Peter Hagenow: Ich plädiere wie etliche meiner Kollegen für den Einkaufsvorstand in Unternehmen, also nicht einen Vorstand, der das Thema quasi als Hobby mitverantwortet, sondern ein echter CPO der neben CFO, CEO und den anderen C-Levels mit am Tisch sitzt.

„Keine andere Abteilung sitzt auf einem größeren Datenschatz und kann die Rentabilität eines Unternehmens, aber auch seinen Nachhaltigkeitsfußabdruck und andere Aspekte, so stark beeinflussen als eine gut aufgestellte Einkaufsorganisation.

Die Bedeutung des Einkaufs als Querschnittsfunktion, die oft jeden Winkel des Unternehmens kennt, konnten wir in letzter Zeit wieder und wieder beweisen. Keine andere Abteilung sitzt auf einem größeren Datenschatz und kann die Rentabilität eines Unternehmens, aber auch seinen Nachhaltigkeitsfußabdruck und andere Aspekte, so stark beeinflussen als eine gut aufgestellte Einkaufsorganisation.

Und – da bin ich jedoch auch nicht der Ideengeber – es gehören vielleicht sogar (noch) mehr ehemalige Einkäufer auf den Posten des CEO, aus den vorgenannten Gründen.

Zur Person:

Peter Hagenow ist Wirtschaftsingenieur und begann seine Laufbahn vor knapp 20 Jahren in der Optimierung der Produktion eines schwedischen Automobilzulieferers und dessen Zuliefernetzwerks. Seitdem war er in verschiedenen Industriebereichen mit dem Aufbau und der Umstrukturierung von Produktions- und Einkaufsabteilungen befasst. Vor seiner aktuellen Position war Peter Geschäftsführer eines Großhandelsunternehmens, das sich auf die weltweite Materialversorgung von Sanierungs- und Baumaßnahmen von Immobilienunternehmen spezialisiert hat.

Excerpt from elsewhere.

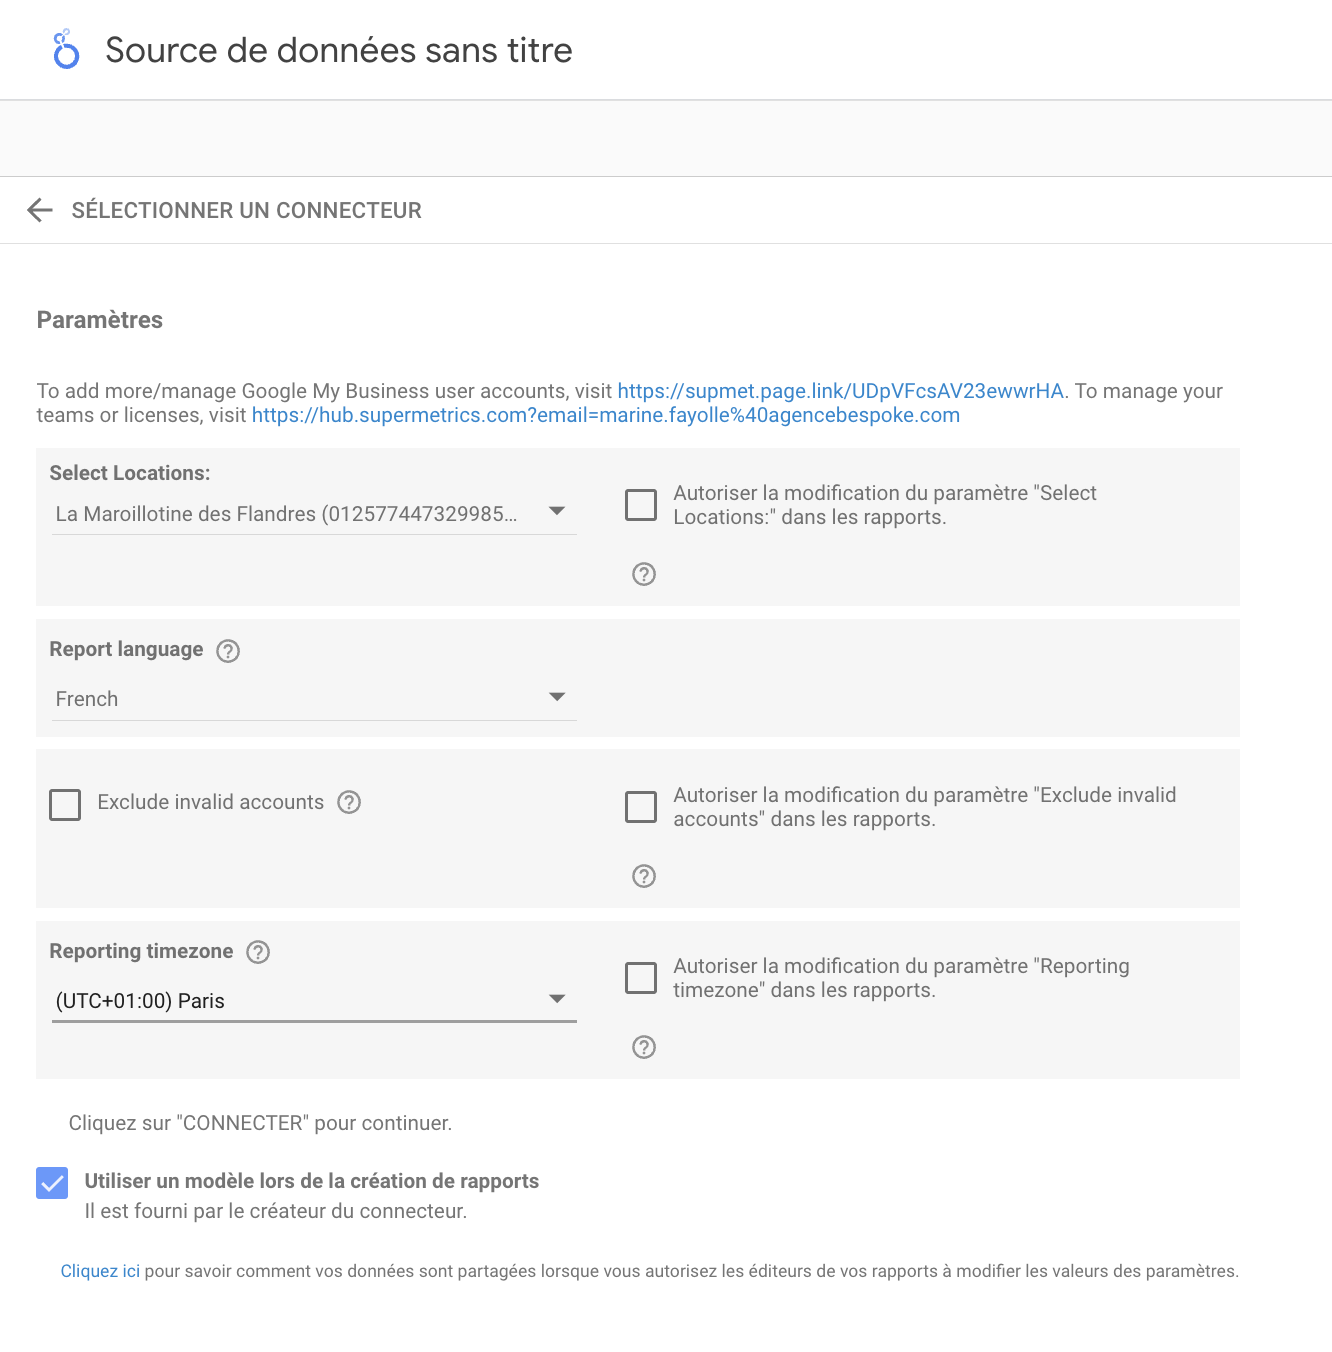Viewport: 1332px width, 1352px height.
Task: Allow modifying Select Locations parameter in reports
Action: click(x=641, y=505)
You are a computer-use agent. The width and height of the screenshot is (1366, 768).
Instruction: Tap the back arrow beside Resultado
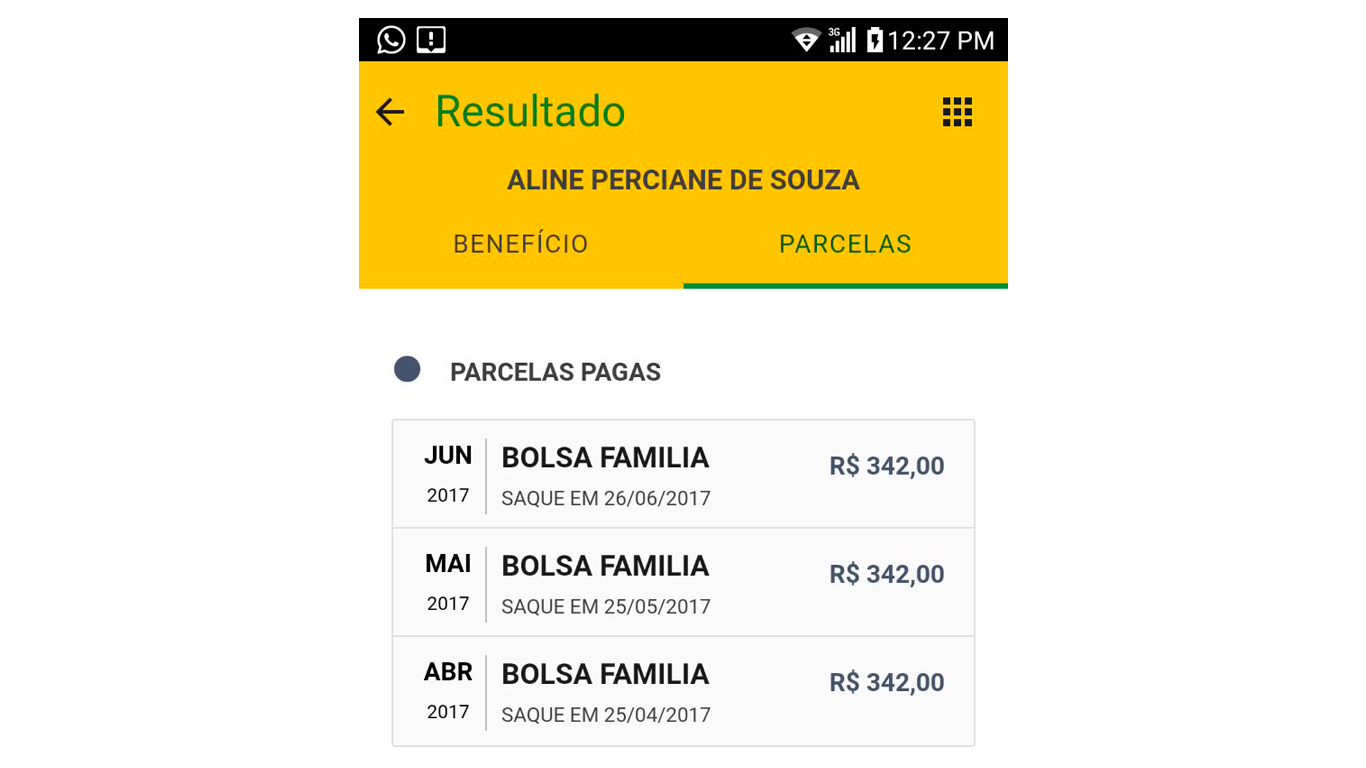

Aktuell baut er mit seinen Teams bei der KWS Saat Gruppe den globalen Zentraleinkauf auf. Der Schwerpunkt liegt neben der Etablierung zeitgemäßer Prozesse auf der Digitalisierung dieser und auf der Nutzung aller Wertschöpfungspotentiale moderner Einkauforganisationen.

Über KWS:

KWS* ist eines der führenden Pflanzenzüchtungsunternehmen weltweit. Etwa 6.000 Mitarbeiter in 70 Ländern erwirtschafteten im Geschäftsjahr 2020/2021 einen Umsatz von rund 1,3 Mrd. Euro. Seit 165 Jahren wird KWS als familiengeprägtes Unternehmen eigenständig und unabhängig geführt. Schwerpunkte sind die Pflanzenzüchtung und die Produktion sowie der Verkauf von Mais-, Zuckerrüben-, Getreide-, Gemüse-, Raps- und Sonnenblumensaatgut. KWS setzt modernste Methoden der Pflanzenzüchtung ein, um die Erträge der Landwirte zu steigern sowie die Widerstandskraft von Pflanzen gegen Krankheiten, Schädlinge und abiotischen Stress weiter zu verbessern. Um dieses Ziel zu realisieren, investierte das Unternehmen im vergangenen Geschäftsjahr mehr als 250 Mio. Euro in Forschung und Entwicklung.

* Alle Angaben ohne die Anteile der at equity bilanzierten Gesellschaften AGRELIANT GENETICS LLC., AGRELIANT GENETICS INC. und KENFENG – KWS SEEDS CO., LTD.